Wednesday, 8 January 2020

China 2049

"Wie Europa versagt", heisst der Untertitel von Martin Winters China 2049, und da ich das auch so sehe, jedoch wenig von Politik verstehe (ich begreife sie wesentlich als eitles Imponiergehabe, und ja, ich weiss, dass sie oft gravierende Konsequenzen hat), bin ich gespannt, was ein erfahrener Journalist (Martin Winter hat fast drei Jahrzehnte erst für die 'Frankfurter Rundschau' und dann für die 'Süddeutsche Zeitung' aus Bonn, Washington und Brüssel berichtet) dazu zu sagen hat. 

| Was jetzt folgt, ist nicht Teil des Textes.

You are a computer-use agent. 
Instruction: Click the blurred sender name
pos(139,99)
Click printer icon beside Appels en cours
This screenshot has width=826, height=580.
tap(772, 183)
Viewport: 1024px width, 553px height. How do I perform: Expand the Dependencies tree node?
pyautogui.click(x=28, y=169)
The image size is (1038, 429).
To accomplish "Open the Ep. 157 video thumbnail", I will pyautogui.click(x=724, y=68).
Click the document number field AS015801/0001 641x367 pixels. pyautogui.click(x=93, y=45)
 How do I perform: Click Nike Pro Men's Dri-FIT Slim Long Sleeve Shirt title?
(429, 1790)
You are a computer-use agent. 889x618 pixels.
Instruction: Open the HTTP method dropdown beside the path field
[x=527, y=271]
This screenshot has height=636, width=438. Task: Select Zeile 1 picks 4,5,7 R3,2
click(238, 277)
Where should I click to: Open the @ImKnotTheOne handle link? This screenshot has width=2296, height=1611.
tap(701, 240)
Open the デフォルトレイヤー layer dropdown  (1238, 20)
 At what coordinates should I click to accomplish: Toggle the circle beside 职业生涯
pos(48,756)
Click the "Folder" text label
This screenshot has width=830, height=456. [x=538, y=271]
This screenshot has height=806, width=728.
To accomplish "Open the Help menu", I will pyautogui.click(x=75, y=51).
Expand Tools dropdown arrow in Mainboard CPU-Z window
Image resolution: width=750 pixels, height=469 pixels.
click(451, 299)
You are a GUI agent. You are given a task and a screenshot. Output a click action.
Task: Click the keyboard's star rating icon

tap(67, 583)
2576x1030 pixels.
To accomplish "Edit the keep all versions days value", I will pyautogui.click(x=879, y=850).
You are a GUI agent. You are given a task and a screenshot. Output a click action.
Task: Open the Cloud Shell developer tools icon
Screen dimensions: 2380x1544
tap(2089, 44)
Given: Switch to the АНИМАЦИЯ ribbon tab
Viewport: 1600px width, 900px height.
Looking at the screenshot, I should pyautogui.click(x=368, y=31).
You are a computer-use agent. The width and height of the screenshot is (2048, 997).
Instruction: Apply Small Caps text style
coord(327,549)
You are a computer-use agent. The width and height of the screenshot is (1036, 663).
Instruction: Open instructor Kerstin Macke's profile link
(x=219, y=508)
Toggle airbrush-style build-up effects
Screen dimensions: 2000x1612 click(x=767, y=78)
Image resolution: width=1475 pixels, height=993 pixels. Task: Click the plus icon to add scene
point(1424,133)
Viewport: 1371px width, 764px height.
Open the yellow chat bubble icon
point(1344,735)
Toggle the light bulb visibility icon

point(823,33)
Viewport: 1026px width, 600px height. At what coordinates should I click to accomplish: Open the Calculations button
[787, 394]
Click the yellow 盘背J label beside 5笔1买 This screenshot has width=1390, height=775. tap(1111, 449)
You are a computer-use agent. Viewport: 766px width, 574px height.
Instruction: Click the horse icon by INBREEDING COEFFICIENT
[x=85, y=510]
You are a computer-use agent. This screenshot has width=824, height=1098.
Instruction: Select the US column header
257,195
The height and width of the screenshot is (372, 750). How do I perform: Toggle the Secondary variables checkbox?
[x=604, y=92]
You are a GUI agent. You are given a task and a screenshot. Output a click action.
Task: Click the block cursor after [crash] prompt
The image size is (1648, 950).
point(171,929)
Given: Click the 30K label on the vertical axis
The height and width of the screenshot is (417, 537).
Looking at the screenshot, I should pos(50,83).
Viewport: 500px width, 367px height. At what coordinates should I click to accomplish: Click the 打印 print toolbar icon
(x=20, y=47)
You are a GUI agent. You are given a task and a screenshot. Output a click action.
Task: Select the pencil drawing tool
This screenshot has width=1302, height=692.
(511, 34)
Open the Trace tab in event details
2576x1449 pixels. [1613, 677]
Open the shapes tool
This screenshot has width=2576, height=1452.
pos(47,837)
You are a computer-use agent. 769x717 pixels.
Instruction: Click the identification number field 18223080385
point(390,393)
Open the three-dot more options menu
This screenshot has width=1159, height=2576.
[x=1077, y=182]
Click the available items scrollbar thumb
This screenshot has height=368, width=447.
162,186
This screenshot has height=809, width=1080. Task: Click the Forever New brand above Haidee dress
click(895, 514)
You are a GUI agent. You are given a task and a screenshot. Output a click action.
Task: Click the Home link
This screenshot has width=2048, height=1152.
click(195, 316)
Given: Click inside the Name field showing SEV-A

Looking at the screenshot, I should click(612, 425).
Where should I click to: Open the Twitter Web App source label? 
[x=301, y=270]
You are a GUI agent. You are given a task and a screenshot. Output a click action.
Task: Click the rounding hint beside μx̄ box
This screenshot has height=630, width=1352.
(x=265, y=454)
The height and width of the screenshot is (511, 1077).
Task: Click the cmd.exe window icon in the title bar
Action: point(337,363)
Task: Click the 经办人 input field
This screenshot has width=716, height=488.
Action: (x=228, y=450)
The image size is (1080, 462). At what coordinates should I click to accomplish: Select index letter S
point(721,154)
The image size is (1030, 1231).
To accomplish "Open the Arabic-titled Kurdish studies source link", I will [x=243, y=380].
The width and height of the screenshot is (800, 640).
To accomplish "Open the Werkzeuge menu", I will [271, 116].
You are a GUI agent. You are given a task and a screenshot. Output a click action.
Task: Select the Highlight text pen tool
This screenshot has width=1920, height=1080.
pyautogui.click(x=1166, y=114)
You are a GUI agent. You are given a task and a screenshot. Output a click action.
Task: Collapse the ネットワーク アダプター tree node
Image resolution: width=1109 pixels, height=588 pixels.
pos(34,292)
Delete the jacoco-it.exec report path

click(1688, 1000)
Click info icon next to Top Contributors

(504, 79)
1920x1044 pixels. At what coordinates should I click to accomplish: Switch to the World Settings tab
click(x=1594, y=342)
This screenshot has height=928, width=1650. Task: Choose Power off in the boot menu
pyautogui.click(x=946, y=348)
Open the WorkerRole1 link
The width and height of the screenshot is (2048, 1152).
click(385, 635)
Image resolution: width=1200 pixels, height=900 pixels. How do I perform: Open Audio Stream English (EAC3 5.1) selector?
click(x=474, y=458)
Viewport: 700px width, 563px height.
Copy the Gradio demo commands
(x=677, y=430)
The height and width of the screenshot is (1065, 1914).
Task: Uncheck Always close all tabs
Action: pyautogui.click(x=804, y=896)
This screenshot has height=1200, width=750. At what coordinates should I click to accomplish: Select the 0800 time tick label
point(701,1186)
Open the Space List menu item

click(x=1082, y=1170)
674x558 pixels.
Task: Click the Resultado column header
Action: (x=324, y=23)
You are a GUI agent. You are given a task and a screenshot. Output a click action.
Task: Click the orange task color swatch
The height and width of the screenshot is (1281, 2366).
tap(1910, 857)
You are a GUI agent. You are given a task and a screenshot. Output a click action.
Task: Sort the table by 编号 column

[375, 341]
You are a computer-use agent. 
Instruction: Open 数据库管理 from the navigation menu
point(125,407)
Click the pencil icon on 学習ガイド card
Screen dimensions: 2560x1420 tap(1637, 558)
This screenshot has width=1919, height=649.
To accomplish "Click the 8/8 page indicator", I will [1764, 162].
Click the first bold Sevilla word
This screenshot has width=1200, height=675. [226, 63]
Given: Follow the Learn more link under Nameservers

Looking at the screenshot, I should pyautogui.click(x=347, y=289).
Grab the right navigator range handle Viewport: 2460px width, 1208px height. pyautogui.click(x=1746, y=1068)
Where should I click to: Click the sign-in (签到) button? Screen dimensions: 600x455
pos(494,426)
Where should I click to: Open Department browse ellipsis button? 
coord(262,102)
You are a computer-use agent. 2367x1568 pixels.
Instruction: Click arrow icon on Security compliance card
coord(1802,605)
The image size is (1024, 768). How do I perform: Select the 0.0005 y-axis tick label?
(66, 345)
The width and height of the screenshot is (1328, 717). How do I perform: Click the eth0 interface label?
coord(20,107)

Die ersten paar Seiten von China 2049 lesen sich so, wie gute Sachbücher sich eben lesen: differenziert und wenig konkret. Das hat natürlich auch damit zu tun, dass viele gescheite Leute viele gescheite Studien und Analysen zu China (und vielem anderen) verfassen, die folgenlos bleiben. Was so recht eigentlich die Regel ist, denn der Mensch ist so – seinen Einsichten folgt er erst, wenn es ums eigene Überleben geht. Und selbst dann nicht immer (man denke an Süchtige).

Es ist anregend und konventionell (in der Art von gut verdienenden Mitarbeitern von Think Tanks), wie der bestens unterrichtete Martin Winter sich die künftige Weltlage vorstellt, denn er geht davon aus, dass Politiker Politik machen und strategische Überlegungen anstellen, wohin die Reise gehen soll. Natürlich weiss auch Herr Winter, dass das niemand wissen kann, doch Planspiele sind reizvoll, besonders natürlich die, welche auf einer möglichst nüchternen Analyse gründen.

Das geopolitische Wissen des Autors ist beeindruckend, besonders natürlich für die, welche es nicht wirklich beurteilen können – also für mich. Doch so spannend sich China 2049 auch liest, dass Weltpolitik von strategischen Überlegungen geleitet wird, bezweifle ich. Das meint nicht, dass strategisches Denken irrelevant ist, es meint, dass der Mensch meist erst im Nachhinein erkennt, was er eigentlich tut.

"Die Europäer haben den Aufstieg Chinas zur Weltmacht verschlafen", konstatiert Martin Winter und zeigt auf, dass die Europäer in Kommissionen und Denkfabriken zwar viel Papier produziert haben, doch das war's dann auch schon. Dass China sich immer mehr ausbreitete, so möchte man anfügen, war auch denen klar, die sich nicht gross für Politik interessieren – chinesisches Geld kauft laufend westliche Firmen auf und bemächtigt sich afrikanischer Rohstoffe.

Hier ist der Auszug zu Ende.